Today I looked deep into the eyes of a man… a stranger to me… and what I saw was physical torment, deep suffering, innocence, and rage… a soul so lost that hanging onto this life was uncertain. I watched this young man fighting to resist the consequences of his drug overdose. I watched him struggle to keep his focus on my eyes as he grasped desperately to hold onto consciousness.
We connected deeply, heart opened, as he expressed his trust in me, his fear, and his hate for those standing around us. I gently supported his failing body as he moved in and out of awareness. It was as if he changed before my eyes, over and over again, from the face of innocence… to the face of anger… to the face of fear of death… to the face of surrender.
Each of my senses awoke in an effort to keep him awake and myself safe. In my efforts to help, it was not lost on me that this was a very unpredictable situation. I became aware of every sound … I could hear and feel my own voice as it conveyed love and directiveness. I could pick up every whispering word spoken by the others that stood just up ahead. The sound of the cars as they drove by provided a hushing sound, while the song of the birds, combined with his fading raspy voice, kept me fully alert. I could feel the sun on my face, the asphalt beneath my feet and the texture of his top as I gently supported his shoulder in an attempt to prevent him from falling further. I could smell the warmth of the summer day with a slight hint of garbage from further down the alley. I could process each moment making mental notes as I visually assessed his needs, our environment and my risk as I spotted and created distance from his concealed weapon.

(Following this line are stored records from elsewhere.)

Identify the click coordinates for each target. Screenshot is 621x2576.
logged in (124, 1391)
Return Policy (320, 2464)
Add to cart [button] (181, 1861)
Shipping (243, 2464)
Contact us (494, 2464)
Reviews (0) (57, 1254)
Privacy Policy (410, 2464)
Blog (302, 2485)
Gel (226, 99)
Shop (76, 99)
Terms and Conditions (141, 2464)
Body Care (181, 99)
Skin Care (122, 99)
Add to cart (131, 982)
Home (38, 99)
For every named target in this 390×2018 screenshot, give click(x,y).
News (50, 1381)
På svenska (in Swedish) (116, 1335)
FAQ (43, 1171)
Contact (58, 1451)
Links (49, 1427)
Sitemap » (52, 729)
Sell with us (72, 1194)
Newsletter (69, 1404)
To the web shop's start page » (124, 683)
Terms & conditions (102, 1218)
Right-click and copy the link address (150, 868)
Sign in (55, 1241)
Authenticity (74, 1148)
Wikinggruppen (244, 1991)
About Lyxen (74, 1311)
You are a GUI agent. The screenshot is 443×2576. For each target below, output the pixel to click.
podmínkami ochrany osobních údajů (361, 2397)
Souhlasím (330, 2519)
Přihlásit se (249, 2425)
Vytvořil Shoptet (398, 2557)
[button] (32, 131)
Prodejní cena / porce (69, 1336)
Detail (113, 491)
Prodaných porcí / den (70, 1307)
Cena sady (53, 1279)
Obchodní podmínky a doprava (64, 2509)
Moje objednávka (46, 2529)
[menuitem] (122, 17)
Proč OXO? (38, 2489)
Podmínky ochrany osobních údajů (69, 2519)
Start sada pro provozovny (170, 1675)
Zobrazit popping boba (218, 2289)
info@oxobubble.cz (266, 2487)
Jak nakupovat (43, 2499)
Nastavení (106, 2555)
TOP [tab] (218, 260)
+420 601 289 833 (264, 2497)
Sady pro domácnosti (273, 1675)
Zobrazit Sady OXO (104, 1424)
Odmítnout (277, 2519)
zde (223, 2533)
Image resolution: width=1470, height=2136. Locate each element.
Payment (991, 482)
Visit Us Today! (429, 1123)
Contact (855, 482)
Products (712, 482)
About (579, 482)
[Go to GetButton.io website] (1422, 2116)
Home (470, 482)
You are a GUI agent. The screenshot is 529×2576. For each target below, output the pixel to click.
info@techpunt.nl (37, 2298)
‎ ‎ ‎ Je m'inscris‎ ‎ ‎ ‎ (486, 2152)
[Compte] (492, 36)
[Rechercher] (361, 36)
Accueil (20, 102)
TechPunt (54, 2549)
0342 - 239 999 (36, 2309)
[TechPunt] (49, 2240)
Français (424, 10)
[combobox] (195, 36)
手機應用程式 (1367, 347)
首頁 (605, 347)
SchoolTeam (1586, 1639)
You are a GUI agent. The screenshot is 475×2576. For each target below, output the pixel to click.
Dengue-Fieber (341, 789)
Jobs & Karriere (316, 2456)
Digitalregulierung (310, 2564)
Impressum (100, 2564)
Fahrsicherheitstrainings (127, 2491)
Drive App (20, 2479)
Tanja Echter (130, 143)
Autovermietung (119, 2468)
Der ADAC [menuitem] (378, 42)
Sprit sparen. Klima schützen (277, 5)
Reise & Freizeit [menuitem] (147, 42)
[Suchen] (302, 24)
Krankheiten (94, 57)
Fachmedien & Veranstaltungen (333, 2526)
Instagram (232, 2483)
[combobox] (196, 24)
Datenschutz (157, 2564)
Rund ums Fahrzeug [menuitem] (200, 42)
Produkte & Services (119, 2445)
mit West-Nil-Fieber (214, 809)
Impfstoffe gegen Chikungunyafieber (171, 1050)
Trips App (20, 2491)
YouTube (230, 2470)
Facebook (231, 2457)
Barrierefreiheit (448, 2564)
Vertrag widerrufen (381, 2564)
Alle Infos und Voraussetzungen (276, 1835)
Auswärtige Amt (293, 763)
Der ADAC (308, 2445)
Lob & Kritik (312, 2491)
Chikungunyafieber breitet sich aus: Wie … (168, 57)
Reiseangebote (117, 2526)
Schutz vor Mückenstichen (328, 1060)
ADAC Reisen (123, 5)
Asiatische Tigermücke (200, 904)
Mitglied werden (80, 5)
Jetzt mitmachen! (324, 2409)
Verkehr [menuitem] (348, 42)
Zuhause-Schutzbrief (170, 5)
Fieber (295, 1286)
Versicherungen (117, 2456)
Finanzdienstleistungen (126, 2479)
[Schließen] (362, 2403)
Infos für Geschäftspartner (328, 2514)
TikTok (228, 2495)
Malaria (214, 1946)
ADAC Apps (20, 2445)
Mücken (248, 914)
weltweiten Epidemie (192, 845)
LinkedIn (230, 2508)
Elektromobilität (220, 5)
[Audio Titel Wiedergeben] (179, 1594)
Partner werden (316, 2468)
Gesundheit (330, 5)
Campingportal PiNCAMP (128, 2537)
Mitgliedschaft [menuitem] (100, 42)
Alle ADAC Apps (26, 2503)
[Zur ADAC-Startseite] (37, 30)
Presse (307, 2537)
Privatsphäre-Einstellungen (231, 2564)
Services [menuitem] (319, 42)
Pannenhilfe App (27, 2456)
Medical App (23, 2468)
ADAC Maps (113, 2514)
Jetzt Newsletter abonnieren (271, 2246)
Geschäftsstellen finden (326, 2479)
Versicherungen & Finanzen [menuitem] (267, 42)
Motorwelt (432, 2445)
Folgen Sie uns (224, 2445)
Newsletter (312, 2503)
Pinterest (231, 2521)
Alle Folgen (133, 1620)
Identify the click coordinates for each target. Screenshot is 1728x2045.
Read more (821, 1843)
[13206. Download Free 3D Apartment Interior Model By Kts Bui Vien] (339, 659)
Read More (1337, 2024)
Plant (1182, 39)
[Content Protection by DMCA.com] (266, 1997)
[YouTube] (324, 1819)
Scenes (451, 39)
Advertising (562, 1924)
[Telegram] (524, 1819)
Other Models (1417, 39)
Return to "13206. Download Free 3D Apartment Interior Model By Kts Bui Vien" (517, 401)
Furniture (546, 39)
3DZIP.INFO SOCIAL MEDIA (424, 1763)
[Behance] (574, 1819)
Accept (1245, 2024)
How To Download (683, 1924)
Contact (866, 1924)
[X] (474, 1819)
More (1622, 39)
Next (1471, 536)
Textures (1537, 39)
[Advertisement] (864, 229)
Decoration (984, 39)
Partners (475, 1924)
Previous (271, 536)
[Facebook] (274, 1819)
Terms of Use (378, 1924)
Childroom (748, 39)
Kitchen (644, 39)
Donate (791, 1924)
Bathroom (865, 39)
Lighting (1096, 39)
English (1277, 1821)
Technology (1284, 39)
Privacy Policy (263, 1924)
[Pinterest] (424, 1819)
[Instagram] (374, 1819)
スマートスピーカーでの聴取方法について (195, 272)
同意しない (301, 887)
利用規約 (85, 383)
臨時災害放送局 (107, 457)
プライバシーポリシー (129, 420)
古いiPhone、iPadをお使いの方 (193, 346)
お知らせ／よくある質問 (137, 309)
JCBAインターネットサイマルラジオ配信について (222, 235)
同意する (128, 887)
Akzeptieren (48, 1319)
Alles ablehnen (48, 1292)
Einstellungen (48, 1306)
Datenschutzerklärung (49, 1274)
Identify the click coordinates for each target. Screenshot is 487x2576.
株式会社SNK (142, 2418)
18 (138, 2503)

Today I looked a man in the face and saw truth. His wholeness and our oneness. I witnessed his pain and his struggle between this world and that of hell. I felt connection and disconnect as our eyes met and as they closed. Time seemed to have slowed. Each word, each movement, each sound, everything seemed to slow… I could see in him the good, the bad, the innocence, the rage, the love, the hate, the light and the darkness. I could see all that we are as human beings. In those quiet moments I honoured him, I honoured myself, I honoured our connection. I held hope for a better day, gratitude for this day and my love for life flowed out of every cell of my being.